Let $(X,\mathfrak{S}_x,\mu_x)$ be a measure space endowed with the $\sigma$-additive and complete measure $\mu_x$ defined on the $\sigma$-algebra $\mathfrak{S}_x$, let $\mu_y$ be the linear Lebesgue measure that $\mathbb{R}$ is endowed with, and let $\mu:=\mu_x\otimes\mu_y$ be the Lebesgue extension of product measure $\mu_x\times\mu_y:(A,B)\mapsto\mu_x(A)\mu_y(B)$. I read that (ex. 1 here) if $M$ is a $\mu_x$-measurable set, $f$ a Lebesgue-integrable non-negative function$^1$, and $A\subset X\times\mathbb{R}$ is the set$$A:=\{(x,y): x\in M,0\leq y\leq f(x)\}$$then $\mu(A)=\int_M f(x)d\mu_x$ (cfr. th. 3 here).

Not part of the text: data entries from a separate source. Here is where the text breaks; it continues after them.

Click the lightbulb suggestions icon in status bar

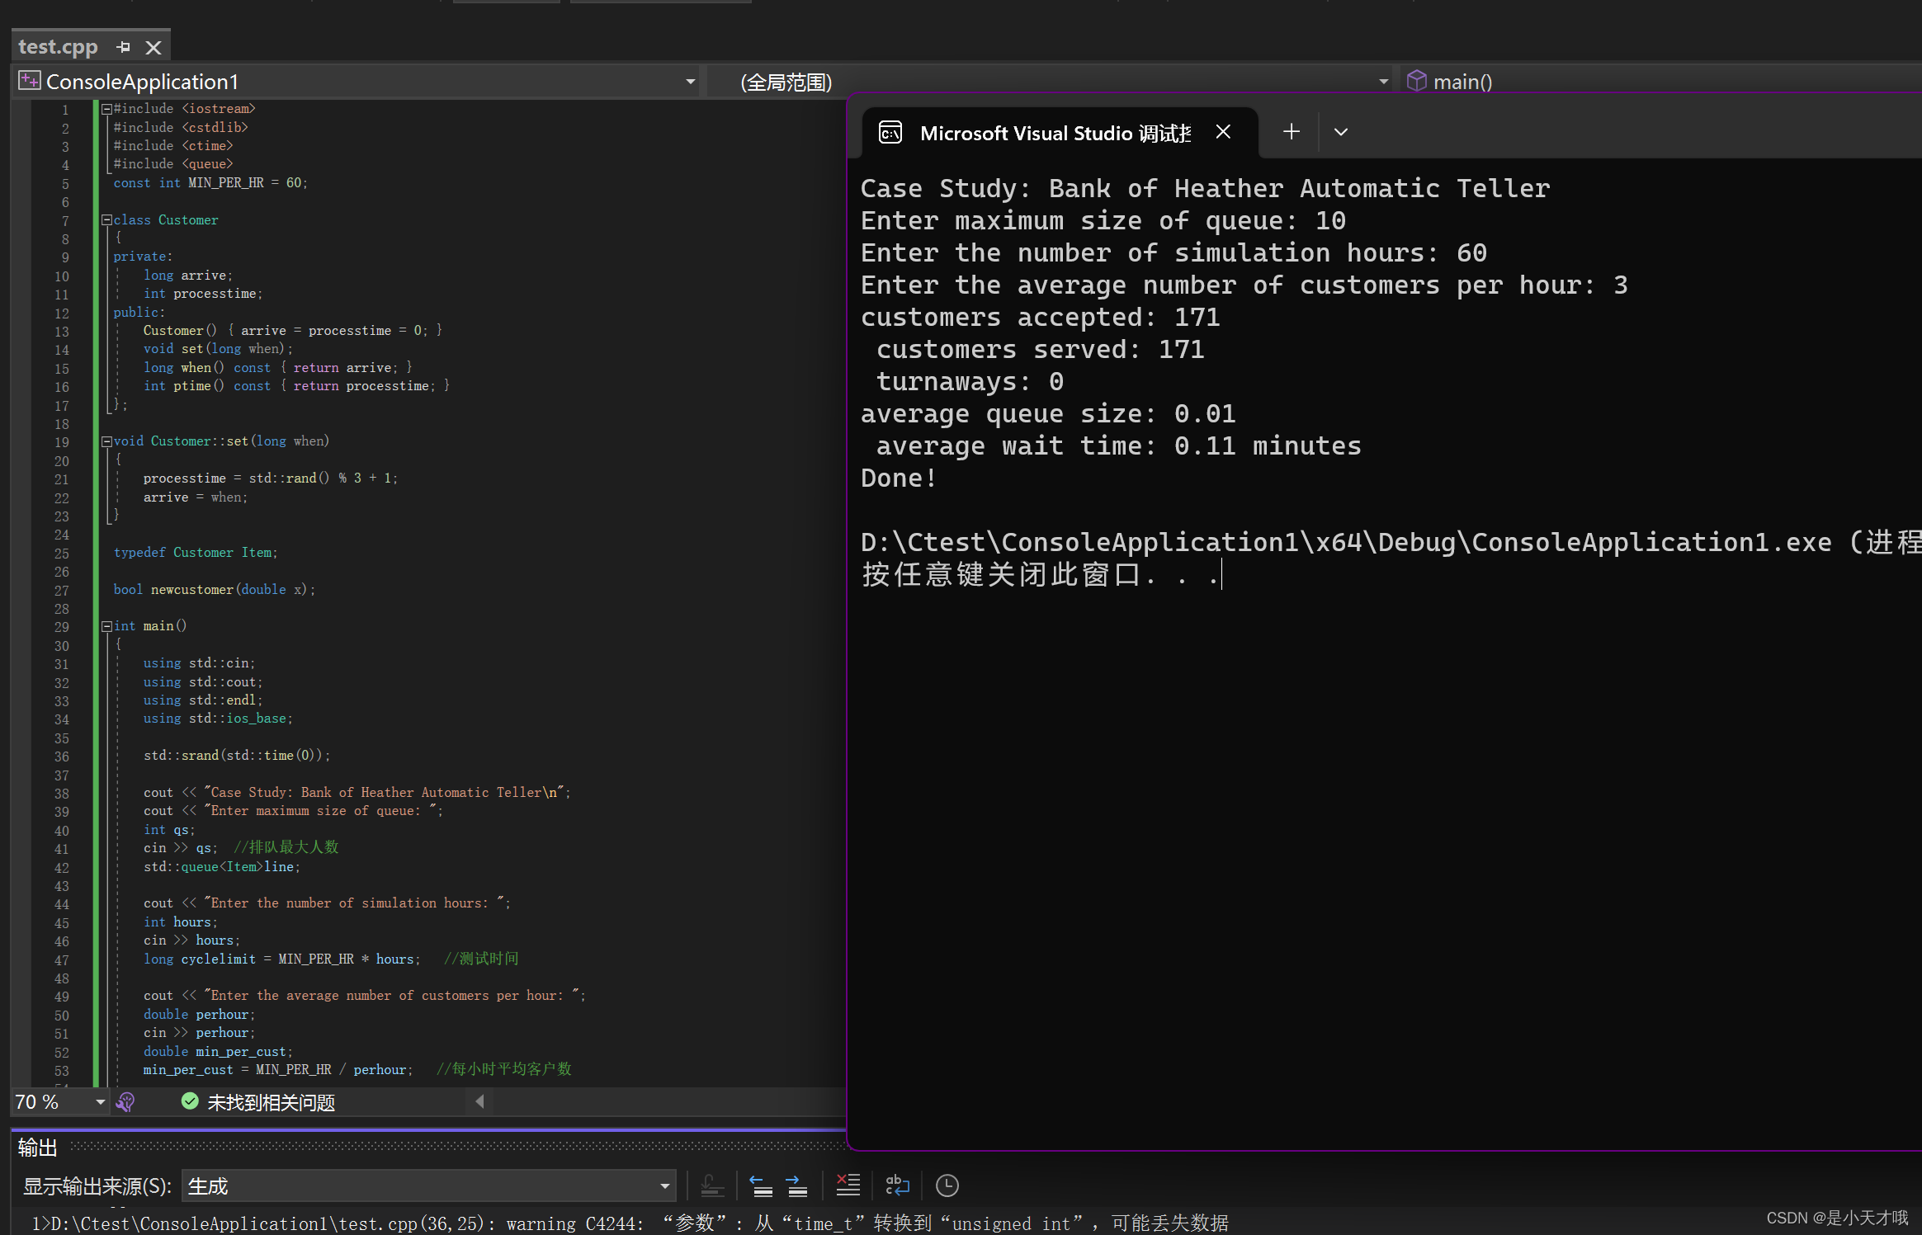(x=125, y=1101)
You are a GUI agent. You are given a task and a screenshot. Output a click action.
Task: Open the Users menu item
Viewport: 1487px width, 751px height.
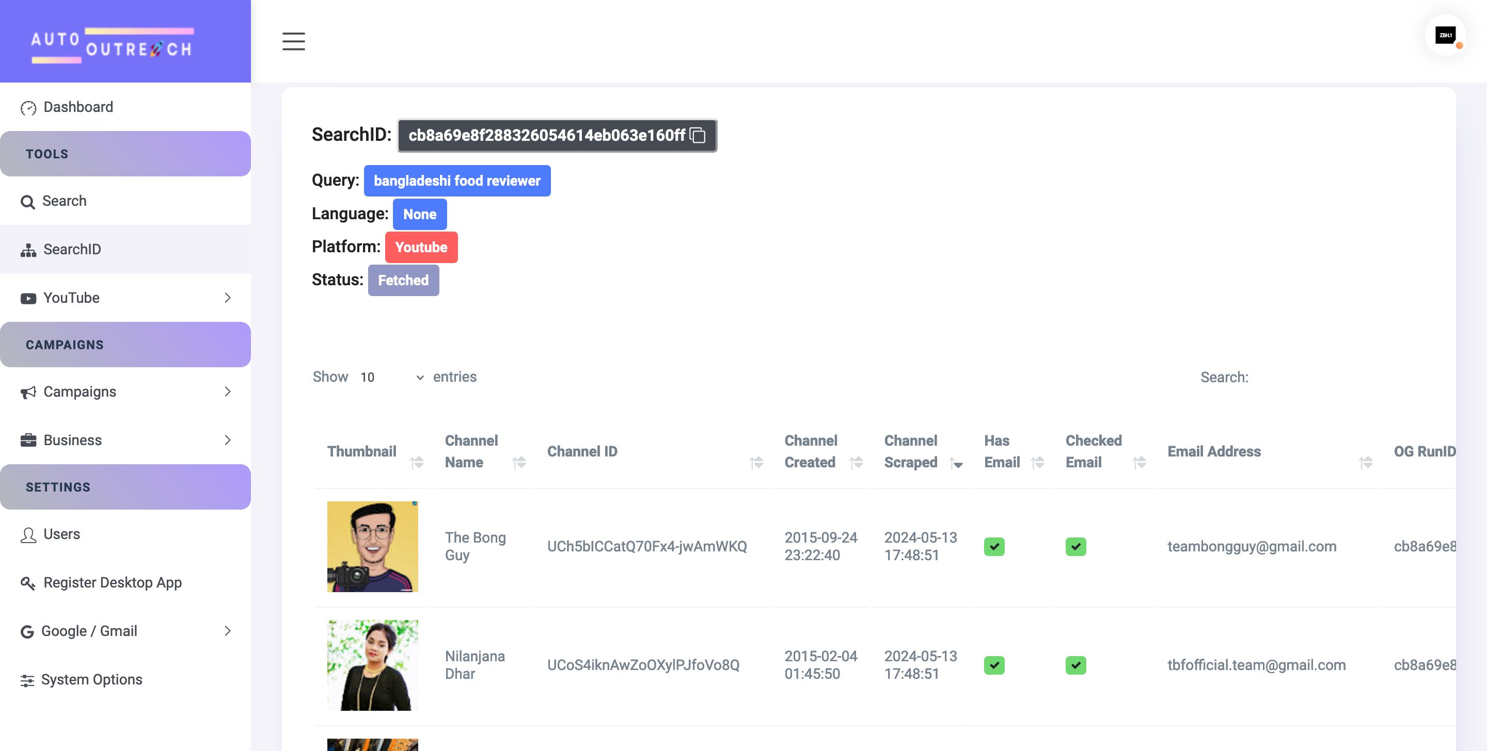coord(61,534)
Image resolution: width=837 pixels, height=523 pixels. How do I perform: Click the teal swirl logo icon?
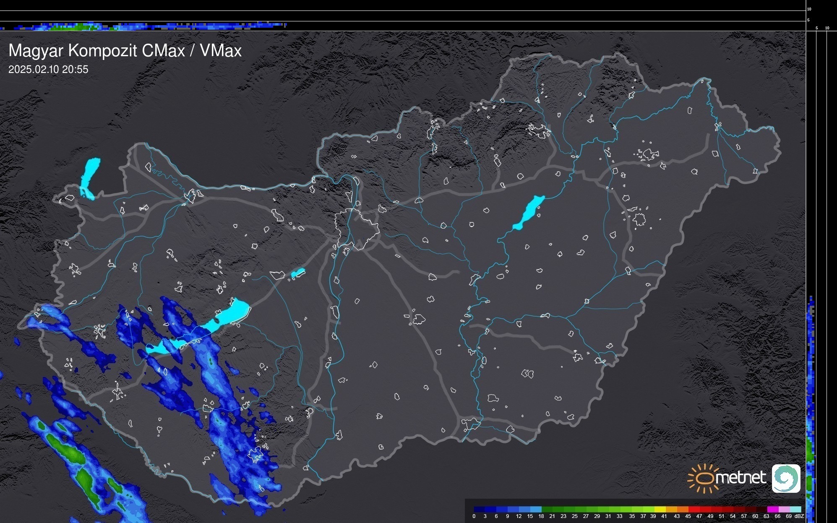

The reason why this last equality is true would be clear to me if it would be proven that $A$ is measurable, about which the textbook is silent, although I suppose that it is implicit. Could anybody explain why $A$ is measurable? I heartily thank you!
$^1$I think that it can be either $f:X\times \mathbb{R}\to\mathbb[0,+\infty)$ or $f:M\times \mathbb{R}\to\mathbb[0,+\infty)$. The lack of formality of the text is disconcerting.
Observe that $$A= \{(x,y): y\geq 0\}\cap \{(x,y): f(x)\geq y\}= X \times \{y\geq 0\}\cap \{(x,y):f(x)-y\geq 0\}$$ The first set in the intersection is a rectangle so it is measurable. For the second set, note that the function $(z,y)\mapsto z-y$ from $\mathbb R^2$ to $\mathbb R$ is continuous so it is measurable. Also, the map $X\times \mathbb R \ni(x,y)\mapsto (f(x),y)\in \mathbb R^2$ is measurable, since the inverse image of a rectangle $(a,b)\times(c,d)$ is $g^{-1}(a,b)\times (c,d)$ which is a measurable set. Therefore, the composition of the above functions $\phi(x)= f(x)-y$ is measurable, and this guarantees that the set $\{ (x,y):f(x)-y\geq 0\}$ is measurable.